Activity
Nothing but the lines from the one containing "Viewport: 1024px width, 768px" to the end of the records that follow should be transcribed, each exactly, with the pictures left out.

Screenshot grounding data
===============

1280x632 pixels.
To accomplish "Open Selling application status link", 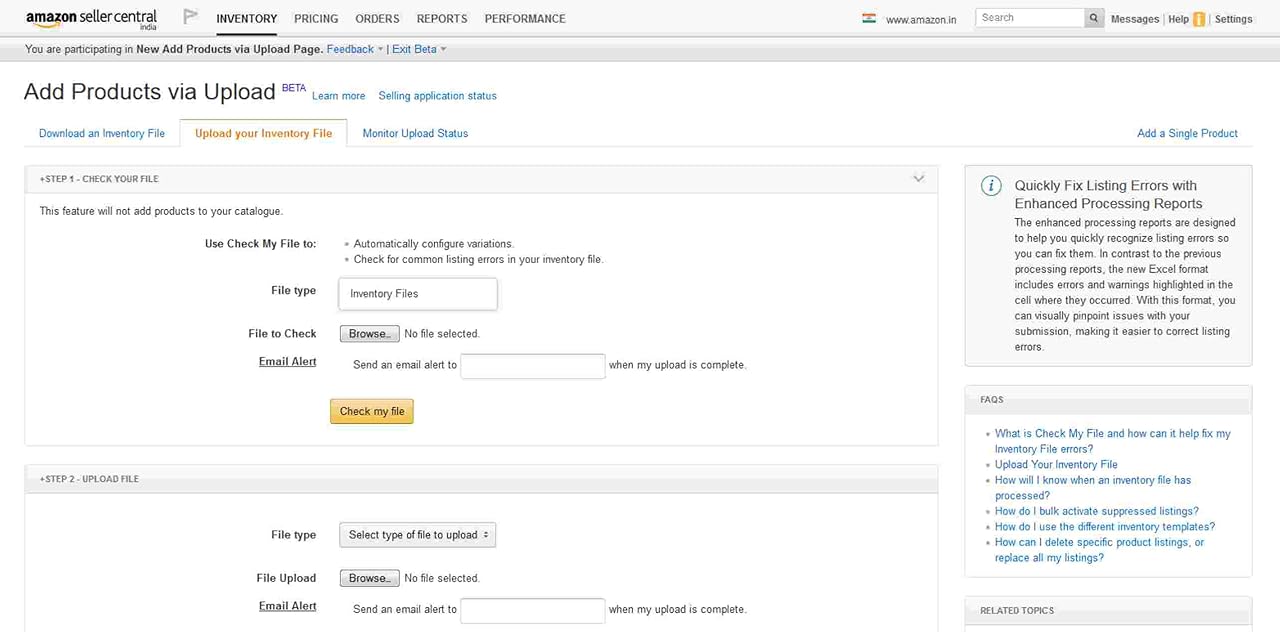I will [437, 96].

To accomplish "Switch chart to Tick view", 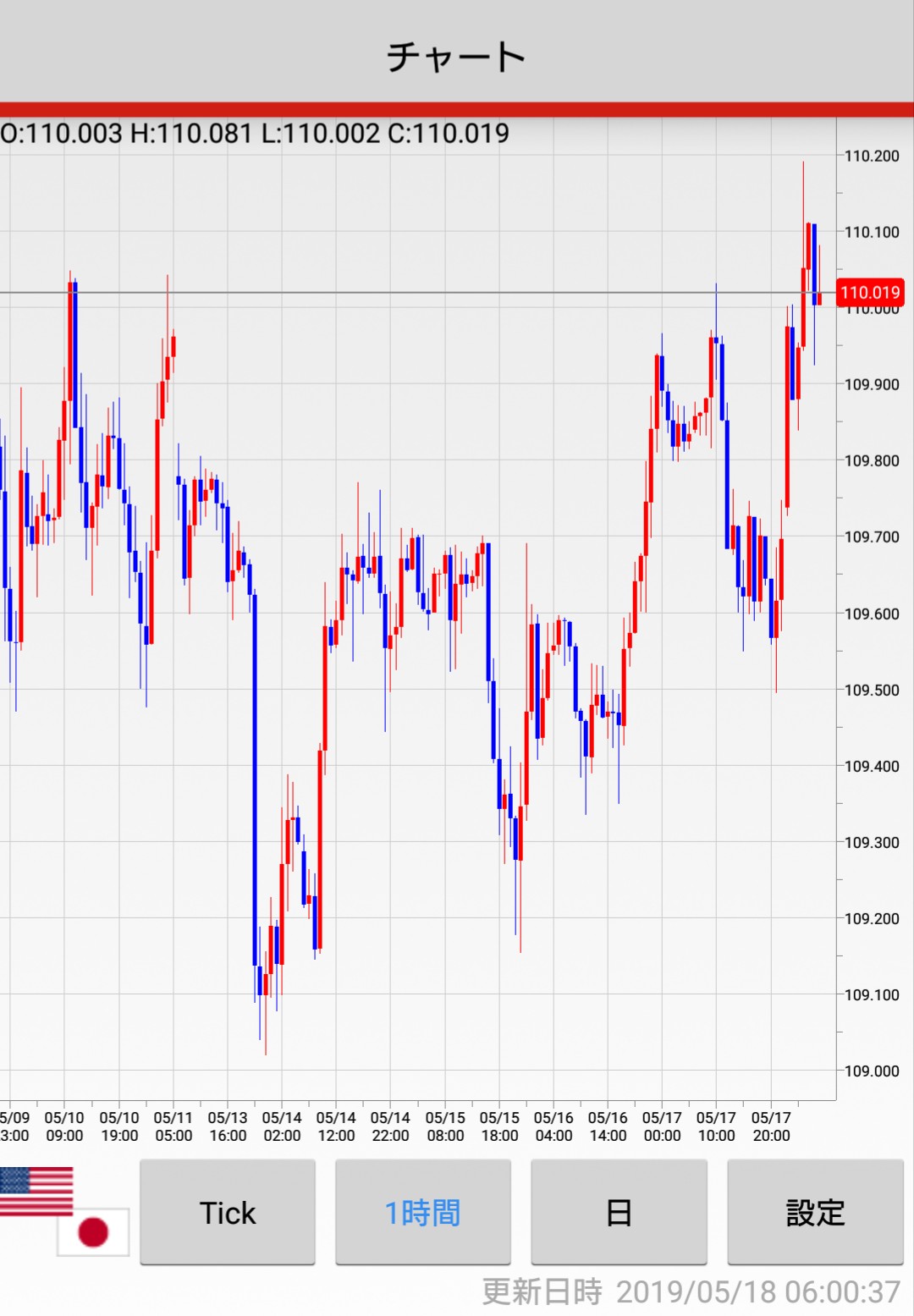I will point(228,1213).
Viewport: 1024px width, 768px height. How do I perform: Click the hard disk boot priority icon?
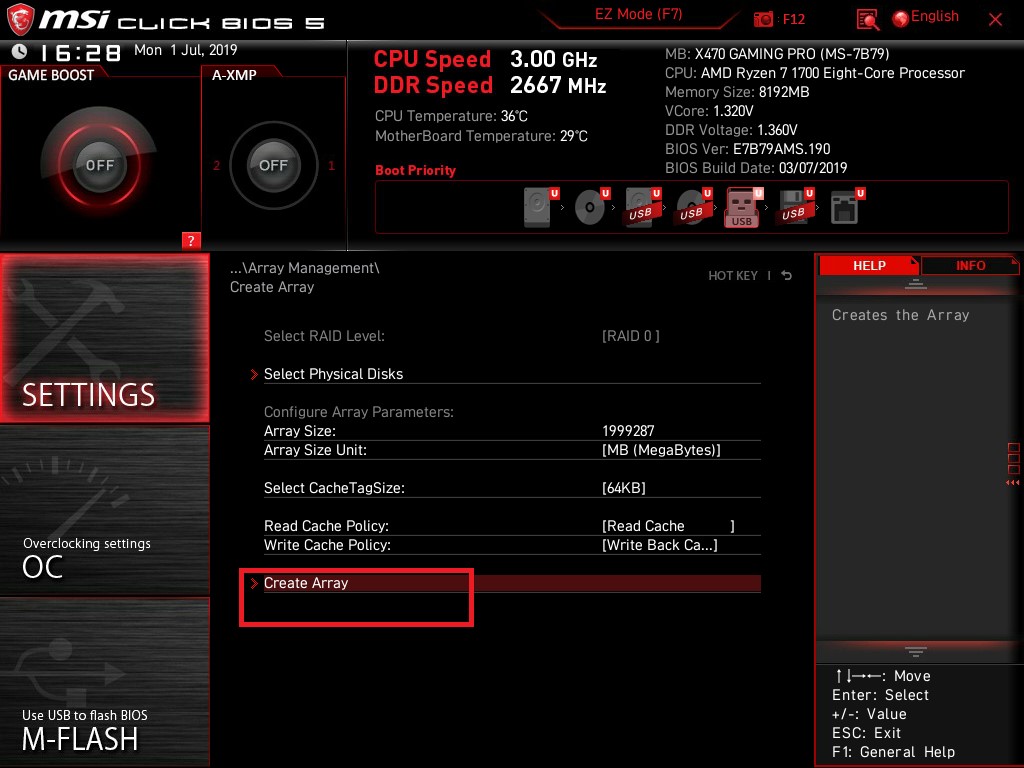(x=538, y=208)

===============

Solved exercise
Viewport: 1024px width, 768px height. How do I perform: Click the hard disk boot priority icon?
(x=538, y=208)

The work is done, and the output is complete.